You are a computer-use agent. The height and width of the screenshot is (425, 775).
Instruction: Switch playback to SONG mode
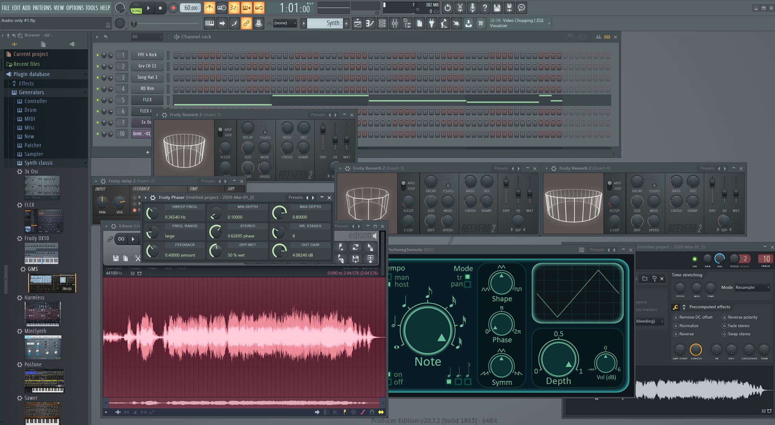[136, 10]
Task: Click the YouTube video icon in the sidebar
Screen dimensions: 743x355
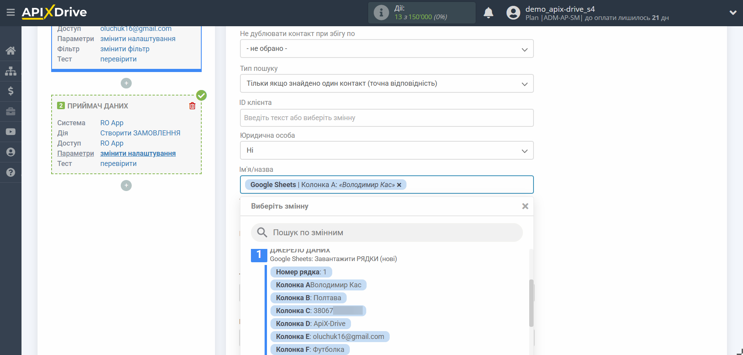Action: pos(11,132)
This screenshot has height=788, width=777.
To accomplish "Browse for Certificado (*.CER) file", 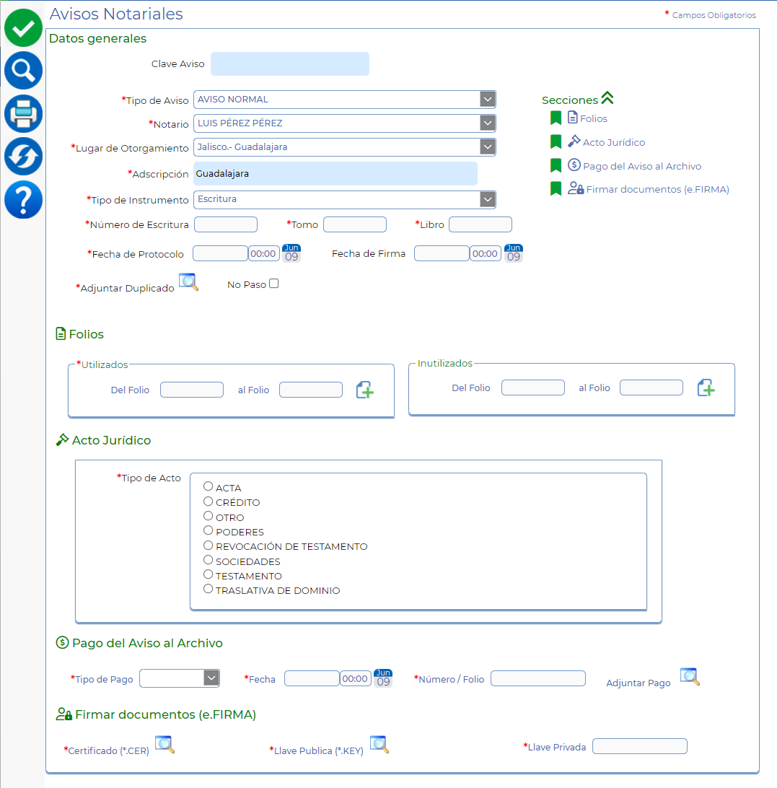I will tap(165, 745).
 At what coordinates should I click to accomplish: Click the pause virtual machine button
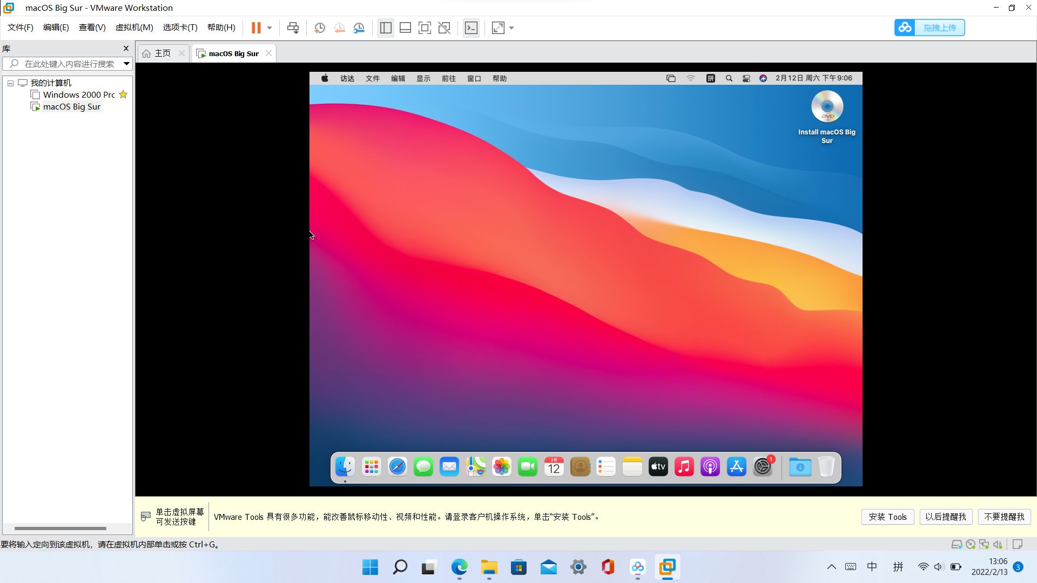click(256, 28)
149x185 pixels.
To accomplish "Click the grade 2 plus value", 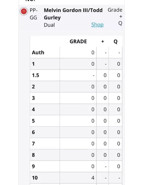I will pyautogui.click(x=105, y=87).
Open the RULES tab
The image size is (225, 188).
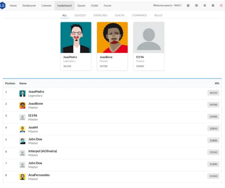(x=158, y=15)
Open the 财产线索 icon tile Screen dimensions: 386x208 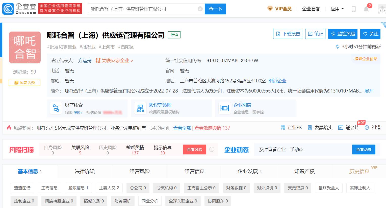tap(56, 108)
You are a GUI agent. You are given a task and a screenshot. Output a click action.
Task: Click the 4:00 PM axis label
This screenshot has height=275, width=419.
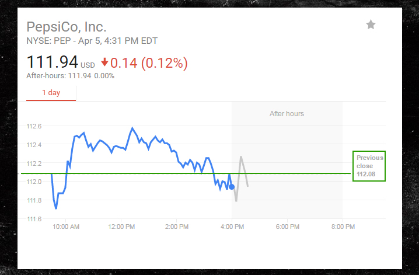click(232, 227)
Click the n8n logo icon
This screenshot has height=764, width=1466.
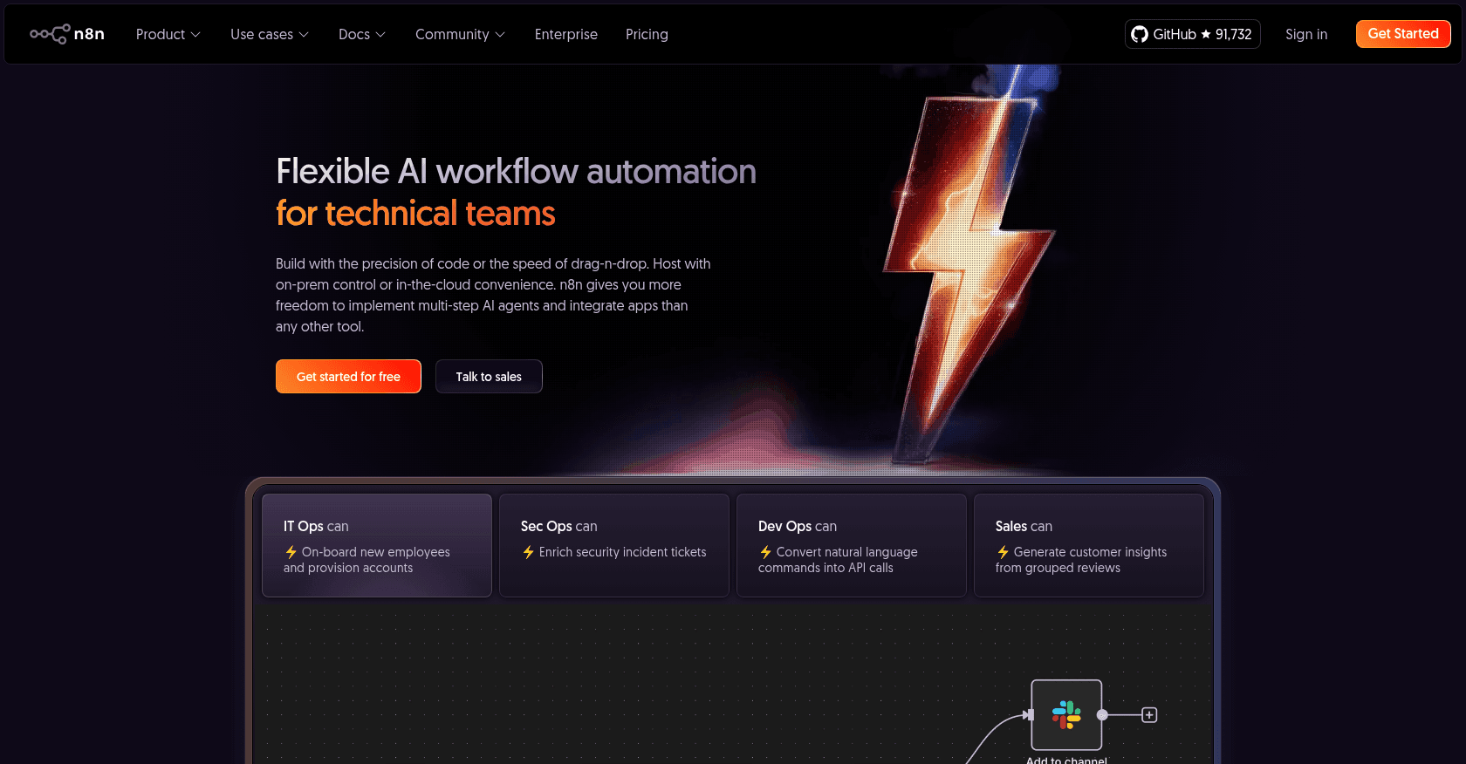click(50, 34)
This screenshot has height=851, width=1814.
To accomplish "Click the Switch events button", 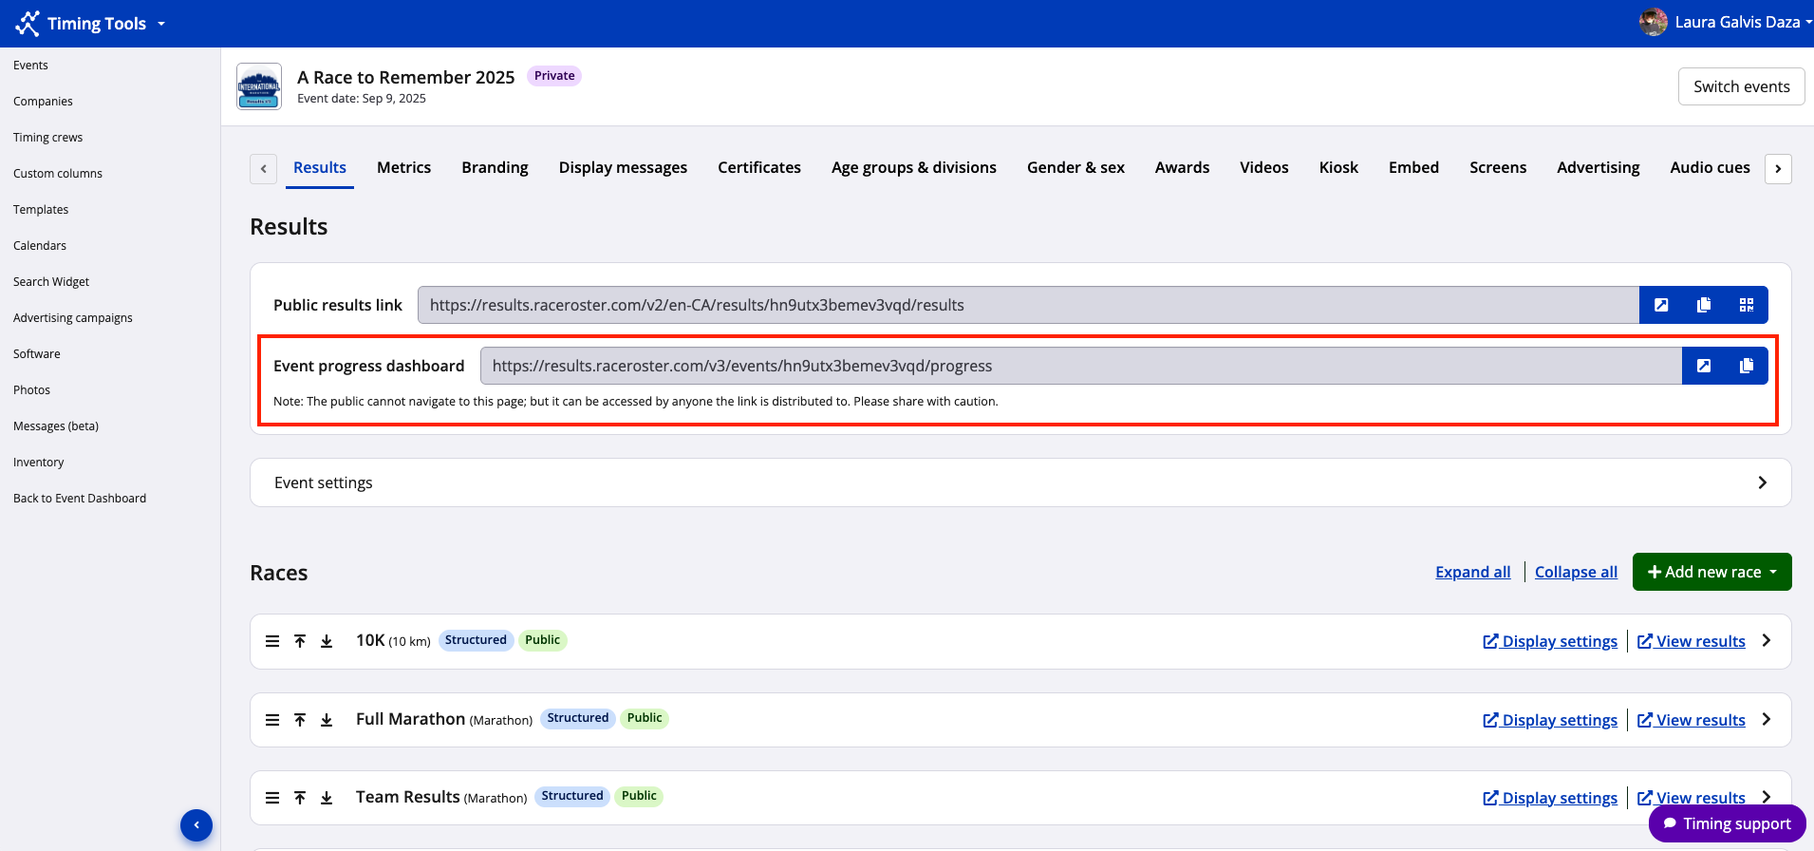I will [x=1741, y=86].
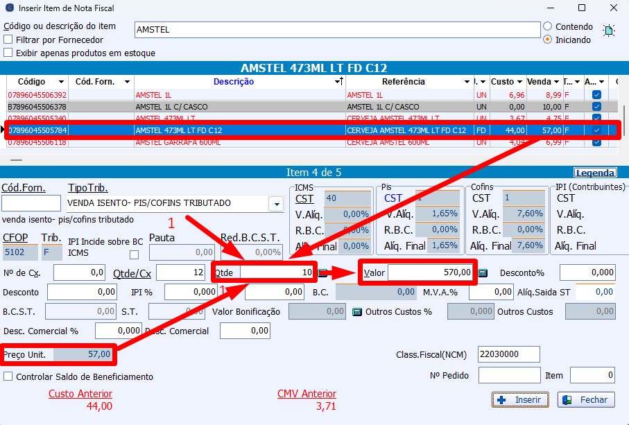Screen dimensions: 629x425
Task: Toggle blue checkmark in AMSTEL 1L row
Action: (596, 95)
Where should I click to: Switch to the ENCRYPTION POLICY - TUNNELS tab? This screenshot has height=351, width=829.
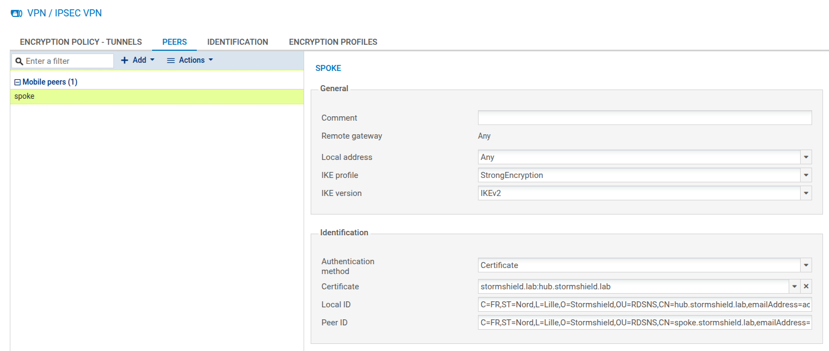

• Task brief: Pull out every line of the data above that contains the word "height", and list those lines in the order they appear.

• Exercise answer:
You are a computer-use agent. The height and width of the screenshot is (425, 775).
This screenshot has height=788, width=777.
This screenshot has height=275, width=419.
This screenshot has height=764, width=1466.
This screenshot has height=851, width=1814.
Where should I click to: Switch to the ENCRYPTION POLICY - TUNNELS tab? This screenshot has height=351, width=829.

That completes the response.